■ **About this task**: Search the records for "changeset" and copy each line that holds it.

*** Data listing ***

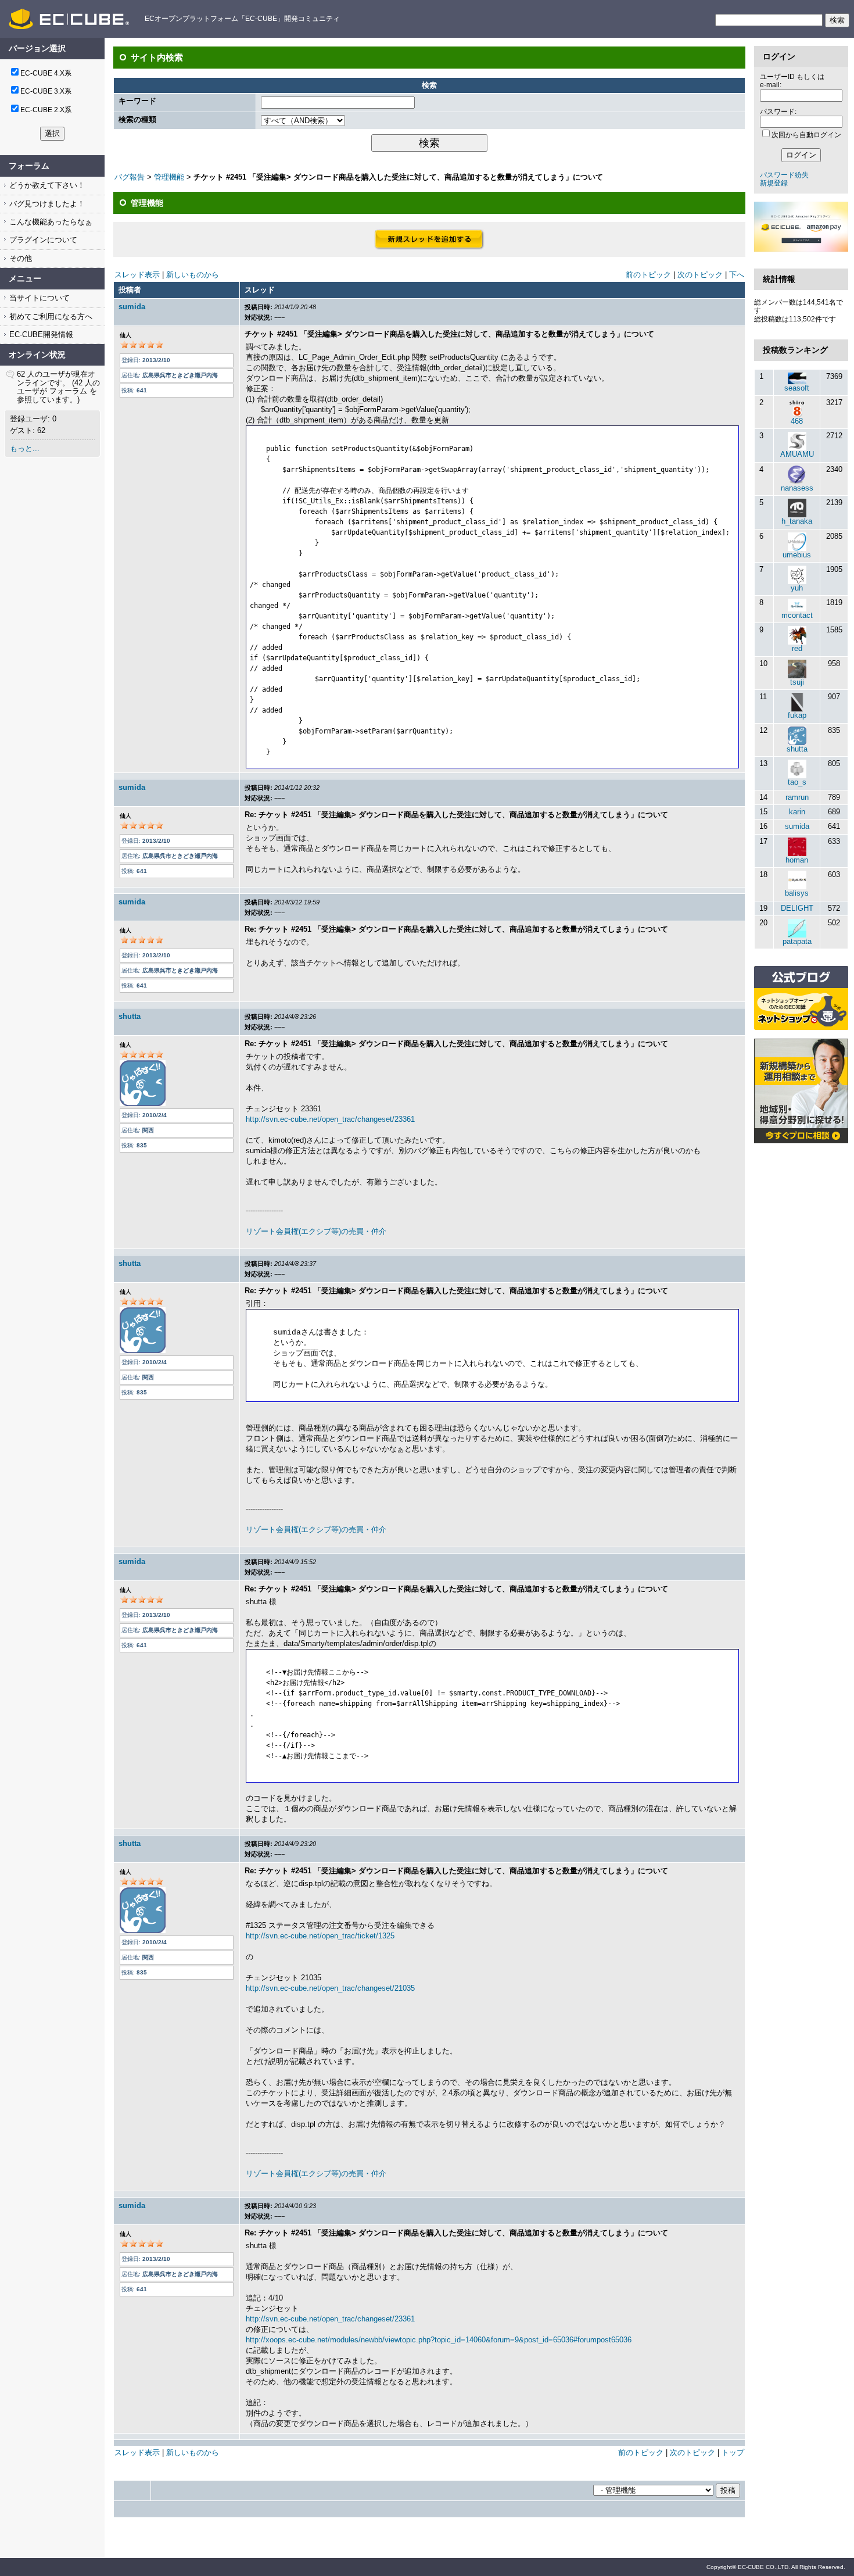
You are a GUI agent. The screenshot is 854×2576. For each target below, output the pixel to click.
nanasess (797, 488)
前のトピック (648, 274)
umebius (797, 554)
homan (796, 860)
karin (797, 811)
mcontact (797, 615)
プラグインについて (42, 239)
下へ (736, 274)
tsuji (797, 682)
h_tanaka (796, 521)
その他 (19, 258)
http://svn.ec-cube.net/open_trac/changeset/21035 (330, 1988)
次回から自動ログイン (806, 135)
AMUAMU (797, 454)
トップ (733, 2452)
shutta (130, 1016)
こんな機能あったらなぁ (49, 221)
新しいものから (192, 274)
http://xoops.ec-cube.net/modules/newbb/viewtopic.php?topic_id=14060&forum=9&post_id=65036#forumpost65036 (438, 2339)
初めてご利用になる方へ (49, 316)
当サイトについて (38, 298)
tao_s (797, 782)
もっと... (25, 448)
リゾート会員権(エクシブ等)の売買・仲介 (316, 1231)
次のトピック (700, 274)
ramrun (797, 797)
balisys (797, 893)
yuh (797, 588)
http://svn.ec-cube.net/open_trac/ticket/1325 (320, 1935)
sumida (132, 306)
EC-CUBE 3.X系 (45, 91)
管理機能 (169, 177)
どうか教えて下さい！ (46, 185)
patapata (797, 941)
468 (797, 421)
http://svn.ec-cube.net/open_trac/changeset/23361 (330, 1119)
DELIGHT (797, 908)
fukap (797, 715)
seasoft (796, 388)
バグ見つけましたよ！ (46, 203)
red (797, 648)
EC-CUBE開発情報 (40, 334)
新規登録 (774, 183)
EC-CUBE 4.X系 (45, 73)
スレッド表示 (137, 274)
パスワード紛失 (784, 175)
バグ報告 (129, 177)
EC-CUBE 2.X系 (45, 110)
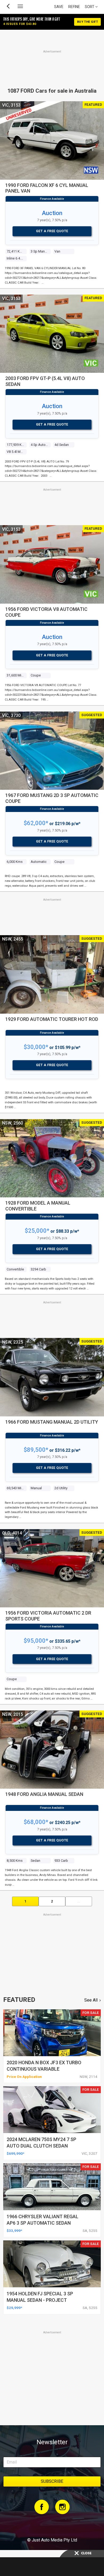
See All (91, 2000)
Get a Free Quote (52, 231)
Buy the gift (87, 22)
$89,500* (36, 1449)
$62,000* (36, 823)
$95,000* (36, 1640)
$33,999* (14, 2230)
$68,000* (36, 1822)
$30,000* (36, 1047)
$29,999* (14, 2308)
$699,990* (15, 2153)
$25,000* (37, 1230)
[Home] (52, 2525)
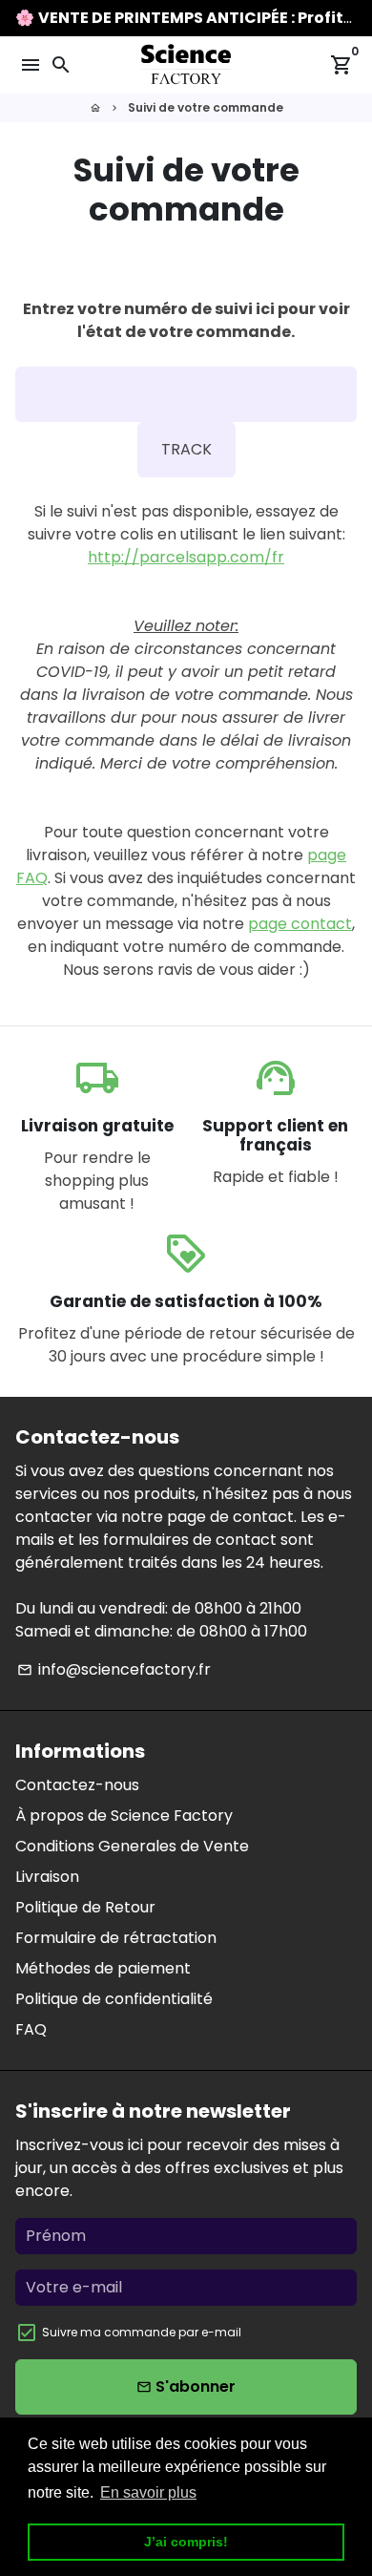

*** End of Data listing ***

■ **Response**:
http://svn.ec-cube.net/open_trac/changeset/21035 (330, 1988)
http://svn.ec-cube.net/open_trac/changeset/23361 (330, 1119)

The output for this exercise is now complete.